Recapitalization of the Company.
Pursuant
to, and upon the terms and provisions of, the Recapitalization
Agreement, the Company shall be recapitalized on such date as the
Company in its sole discretion shall designate in a written notice
to all the parties to the Recapitalization Agreement (the
“Recapitalization Date”) as follows:
1.
Amendment of Articles
of Incorporation. The Articles
of Incorporation shall be amended to increase the number of shares
of Common Stock that the Company is authorized to issue from two
billion (2,000,000,000) to twenty billion (20,000,000,000) and, in
connection therewith, the Company shall prepare, execute, and file
with the Secretary of State of the State of Nevada an Amendment of
the Articles of Incorporation for such purpose.
2.
Amendment of Series A
Certificate of Designation. Clause (b) of section 4 of the Series A
Certificate of Designation shall be amended to read as
follows:
"(b)
at the option of the Company at any time".
and,
in connection therewith, the Company shall prepare, execute and
file with the Secretary of State of the State of Nevada an
Amendment to Certificate of Designation amending the Series A
Preferred Stock Certificate of Designation, as amended, for such
purpose
3.
Amendment of Series B
Certificate of Designation. Clause (b) of section 4 of the Series B Preferred
Stock Certificate of Designation shall be amended to read as
follows:
"(b) at the option of the Company at any
time”.
and,
in connection therewith, the Company shall prepare, execute and
file with the Secretary of State of the State of Nevada an
Amendment to Certificate of Designation amending the Series B
Preferred Stock Certificate of Designation, as amended, for such
purpose.
4.
Conversion of the
Convertible Debt. Assuming the
Recapitalization occurs on April 30, 2017, the holders of the
Convertible Debt (the “Convertible Debt Holders”) shall
convert all of the Convertible Debt (consisting of approximately
$6,300,000 aggregate principal amount of indebtedness) held by the
Convertible Debt Holders at a price per share of $0.001 into
approximately 6,300,000,000 shares of Common Stock, in the manner
set forth in the instruments relating to the Convertible
Debt.
If
for any reason the Recapitalization occurs either before April 30,
2017, based on the amount of interest due and not paid, the number
of shares of Common Stock into which the Convertible Debt shall
convert will decrease and, if for any reason the Recapitalization
occurs after April 30, 2017, based on the amount of interest due
and not paid, the number of shares of Common Stock into which the
Convertible Debt shall convert will increase.
5.
Conversion of the
Series B Preferred Stock.
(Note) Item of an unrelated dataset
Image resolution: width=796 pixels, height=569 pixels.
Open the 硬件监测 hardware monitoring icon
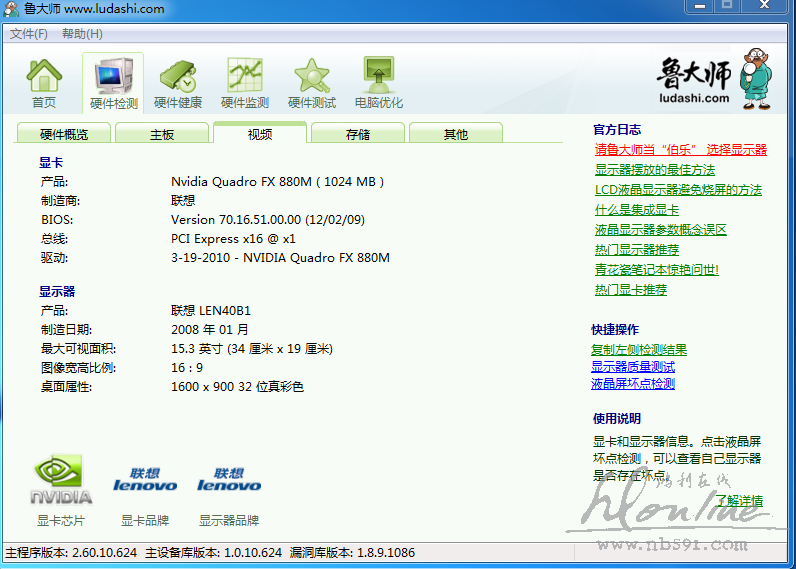click(x=245, y=76)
Immediately following the conversion of the
Convertible Debt into shares of Common Stock, the Company shall
convert the Series B Preferred Stock into shares of Common Stock in
the manner set forth in section 4(b) of the Series B Preferred
Stock Certificate of Designation, as amended.
6.
Conversion of the
Series A Preferred Stock. Immediately following the conversion of the Series
B Preferred Stock into shares of Common Stock, the Company shall
convert the Series A Preferred Stock into shares of Common Stock in
the manner set forth in section 4(b) of the Series A Preferred
Stock Certificate of Designation, as amended.
7.
Reverse Split of
Shares of Common Stock. Immediately following the conversion of the
Convertible Debt, the Series B Preferred Stock and the Series A
Preferred Stock into shares of Common Stock, the Company shall
combine its outstanding shares of Common Stock by a ratio to be
determined by the Company's Board of Directors, in its sole
discretion, so that immediately following such reverse split the
number of shares of Common Stock outstanding, shall be 10,000,000
shares (the “Reverse Split”); provided, however, no
fractional share of Common Stock shall remain outstanding and in
lieu of any fractional share of Common Stock that otherwise would
be outstanding, the holder thereof shall be entitled to receive and
the Company shall pay to such holder of such fraction an amount
equal to such fraction times the amount that the Board of Directors
shall determine in good faith to be the fair value of a share of
Common Stock on the Recapitalization Date.
8.
Amendment and
Restatement of Articles of Incorporation. The Articles of Incorporation shall be amended and
restated in their entirety to read as set forth in Exhibit 2.8 to
the Recapitalization Agreement.
9.
Amendment of
By-Laws. The By-Laws of the
Company shall be amended and restated in their entirety to read as
set forth in Exhibit 2.9 to the Recapitalization
Agreement.
10.
Capitalization
Following Recapitalization. Assuming that none of the presently outstanding
securities of the Company (other than the Convertible Debt, the
Series B Preferred Stock and the Series A Preferred Stock) are
converted into or are exercised or exchanged for shares of Common
Stock, it is the intention of the parties to the Recapitalization
Agreement that, immediately following the Recapitalization, the
Company shall be authorized to issue six hundred ten million
(610,000,000) shares, consisting of six hundred million
(600,000,000) shares of Common Stock, of which approximately
10,000,000 shares shall be outstanding, and ten million
(10,000,000) shares of Preferred Stock, none of which shall be
outstanding.
11.
Certain
Adjustments. Notwithstanding
anything to the contrary in the Recapitalization Agreement, the
amount of the Convertible Debt and the numbers of shares of stock
of the Company that are outstanding immediately preceding and shall
be outstanding as a result of the Recapitalization shall be
adjusted consistent with the assumptions and calculations contained
in the Recapitalization Agreement to be consistent with the facts
on the Recapitalization Date.
The
information provided in this Item 1.01 with respect to the
Recapitalization is qualified in its entirety by reference to the
terms of the Recapitalization Agreement attached hereto as Exhibit
I, and incorporated herein by reference.
B.
Conditions of the Recapitalization.
The
Recapitalization of the Company is subject to and conditioned upon
the Requisite Consent of Security Holders (as defined in the
Recapitalization Agreement).
The
information provided in this Item 1.01 with respect to the
Conditions of the Recapitalization is qualified in its entirety by
reference to the terms of the Recapitalization Agreement attached
hereto as Exhibit I, and incorporated herein by
reference.
C.
The Bridge
Financing.
The
Company has been raising, and continues to raise, funds on a best
efforts basis up to a maximum amount of $10,000,000 for working
capital by issuing convertible promissory notes (the “Bridge
Notes”) with warrants (the “Bridge Warrants”).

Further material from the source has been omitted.